それを見ていた九条ファンが、廊下でザワザワし始めた。


「なによ、あれ」

「九条君が居ながら他の男?」

「柊弥君とあんな女……どう考えても釣り合わないよね」

「ビッチじゃん」

「特別可愛くもないのにー」


・・・・小声で言ってつもりなんだろうけど、丸聞こえですよ?貴女達。


「はいは~い、モブ共は解散かいさ~ん」

「言っとくけど、わたしの舞ちゃんは美人さんなんだから。貴女達なんて足元にも及ばないよ?鏡見てみたら?」

「ハハッ!!ちょ、美玖あんた辛辣~」

「梨花ちゃんが甘いんだよ。こういうのはハッキリ言ってあげなくちゃ。
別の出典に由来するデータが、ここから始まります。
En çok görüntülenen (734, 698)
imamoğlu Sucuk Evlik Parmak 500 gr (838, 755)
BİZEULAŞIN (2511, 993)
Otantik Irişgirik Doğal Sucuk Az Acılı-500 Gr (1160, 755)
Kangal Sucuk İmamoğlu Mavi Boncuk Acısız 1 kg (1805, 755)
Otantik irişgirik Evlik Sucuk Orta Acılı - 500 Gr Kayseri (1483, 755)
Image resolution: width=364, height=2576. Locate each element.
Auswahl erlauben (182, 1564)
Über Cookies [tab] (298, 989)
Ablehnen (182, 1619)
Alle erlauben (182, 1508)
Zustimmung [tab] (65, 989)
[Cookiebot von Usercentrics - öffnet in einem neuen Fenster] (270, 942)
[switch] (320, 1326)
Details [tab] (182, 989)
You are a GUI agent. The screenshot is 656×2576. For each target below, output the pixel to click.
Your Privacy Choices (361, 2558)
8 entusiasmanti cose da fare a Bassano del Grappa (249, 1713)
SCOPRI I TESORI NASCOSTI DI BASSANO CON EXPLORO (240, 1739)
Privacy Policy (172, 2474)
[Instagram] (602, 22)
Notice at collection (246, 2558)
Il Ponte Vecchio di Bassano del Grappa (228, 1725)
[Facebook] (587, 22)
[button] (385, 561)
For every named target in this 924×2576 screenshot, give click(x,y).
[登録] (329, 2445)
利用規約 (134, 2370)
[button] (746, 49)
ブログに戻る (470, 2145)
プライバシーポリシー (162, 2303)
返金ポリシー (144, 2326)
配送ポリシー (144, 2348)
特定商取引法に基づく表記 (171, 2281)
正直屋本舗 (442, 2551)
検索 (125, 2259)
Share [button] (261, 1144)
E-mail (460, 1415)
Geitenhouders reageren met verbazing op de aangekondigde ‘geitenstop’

……まず、外面より内面どうにかした方がいいと思うよ?」


・・・・ブラック美玖の到来。


有無を言わせぬ美玖の瞳。

漆黒の闇に呑まれそうになるその瞳に、震え上がる九条ファン達はそそくさ退散した。


「わぁん。怖かったよぉ」


・・・・いや、どの口が言ってるんだ?

あなたが一番怖かったよ?なーんて、口が裂けても言わないけどね。

にしても、この調子だと卒業するまで九条を忘れることも、無かったことにすることも出来なさそうだ。


はぁぁ……憂鬱だなぁ。

大きなため息を吐いて、教室の窓越しに広がる眩しいほどの青空を、目を細めながら眺めるあたしであった……。